Alla fine dei gustosissimi anni ’80 (non dallo chef spagnolo pluri stellato Ferran Adrià, come si dice di questi tempi), la cucina molecolare nasce grazie al chimico francese Hervé This e a Pierre Giless de Gennes, premio Nobel per la fisica. Questa brillante coppia – con background pressoché simili – decide infatti di indagare le trasformazioni fisiche e chimiche degli alimenti e considerare la cucina una vera e propria scienza. Qualche anno più tardi, nel 1992, ad Erice – in Italia – si tiene un convegno dal titolo “cucina molecolare”. È proprio in questa occasione che Davide Cassi – un fisico dell’Università di Parma – insieme con lo chef Ettore Bocchia (oggi Executive Chef al Grand Hotel Villa Serbelloni di Bellagio) pubblicano il manifesto della cucina molecolare italiana. E proprio Bocchia – nel 2002 – idea e lancia il primo menu molecolare. Ma cosa si intende – in concreto – con cucina molecolare? Bocchia non fa molti giri di parole: “La cucina molecolare, semplicemente, si propone di sviluppare nuove tecniche di cucina e di creare nuovi piatti restando saldamente fedele ad alcuni principi”, tra cui l’ampliamento della tradizione gastronomica italiana nel rispetto delle sue materie prime e dei suoi ingredienti di qualità, l’attenzione per il contenuto (e dunque i valori nutrizionali) e non solo per l’estetica e la creazione di nuove testure, progettandole a livello microscopico grazie a specifiche conoscenze fisiche e chimiche.

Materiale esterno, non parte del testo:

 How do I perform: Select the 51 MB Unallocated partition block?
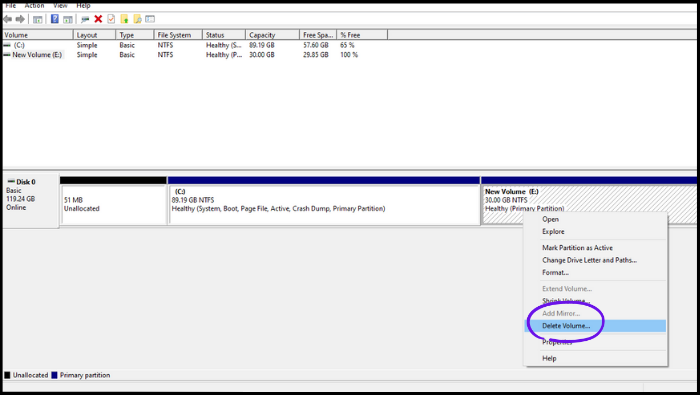113,204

Sferificazione di liquidi, cotture alternative coi metodi dell’irradiazione e dell’induzione, raffreddamento con azoto liquido. Le tecniche della cucina molecolare sono moltissime e riconducibili agli chef che per primi le hanno impiegate. Lo spagnolo Ferran Adrià, per esempio, ai primordi della sua carriera introdusse la schiuma culinaria, una schiuma di sapori oggi emulata dai più grandi chef di tutto il mondo. Oppure Tano Simonato che – con acqua scozzese e whisky – crea per i suoi clienti un raviolo trasparente o Ettore Bocchia che – appunto con azoto liquido – riesce a rendere gelato – in pochissimi secondi – qualsiasi cosa.

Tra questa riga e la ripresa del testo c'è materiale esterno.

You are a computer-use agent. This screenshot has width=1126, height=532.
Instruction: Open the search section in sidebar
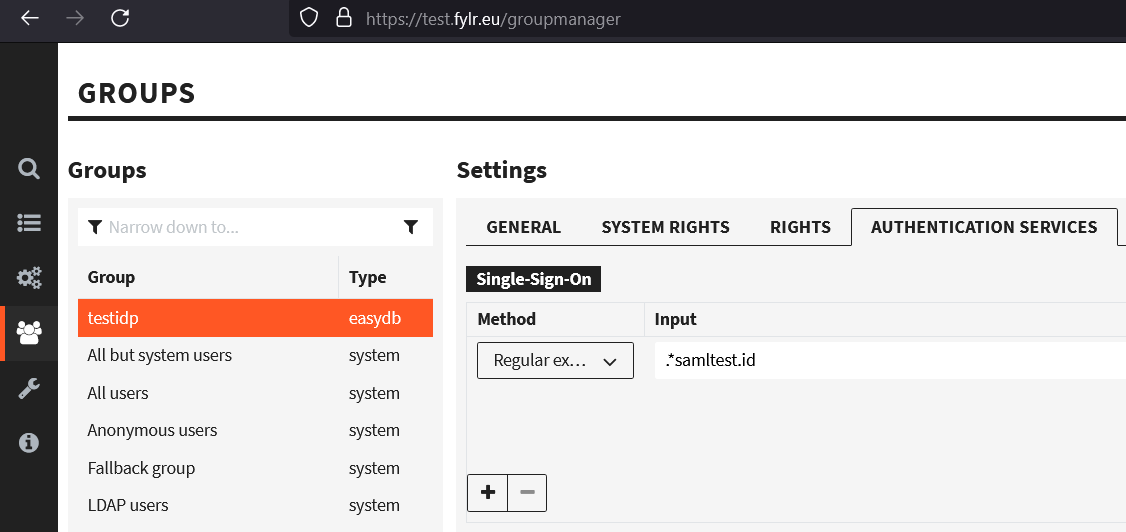coord(29,168)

Nel 2010 la cucina molecolare è finita sotto le luci della ribalta, al punto tale da coinvolgere perfino l’allora sottosegretario alla Salute, Francesca Martini. Il governo, infatti, con un’ordinanza lampo, vietò l’utilizzo di additivi chimici nei piatti; in particolare, il decreto mirava a un concreto taglio di additivi e azoto liquido in cucina. La verità è che la cucina molecolare non prevede l’utilizzo di sostanze terze: piuttosto, si propone di indagare e manipolare l’alchimia degli alimenti. Un gioco non da ragazzi.
Ma la cucina molecolare non è soltanto quella che vede la luce tra le mura dei ristoranti più blasonati e stellati del pianeta. Anzi, proprio il contrario: la molecular gastronomy può entrare nelle case di ognuno. Come? La storia è semplicissima, molto più di quanto si pensi. Molecolare sta nel metodo: esistono molte tecniche casalinghe che si avvicinano a quelle della cucina molecolare. Per esempio, l’utilizzo dell’agar agar, il gelificante di origine marina proveniente dal Giappone, che da alcuni anni è entrato nelle case degli italiani. E poi metodi non troppo ortodossi, ma molto più facili di quanto sembra: cuocere un uovo con alcol etilico, usare la lecitina di soia per smorzare sapori troppo strong. Ma anche il semplice processo di cottura è un fenomeno chimico. Perché non provare quindi? Potreste scoprirvi alchimisti per caso. Il tutto, tra i fornelli di casa.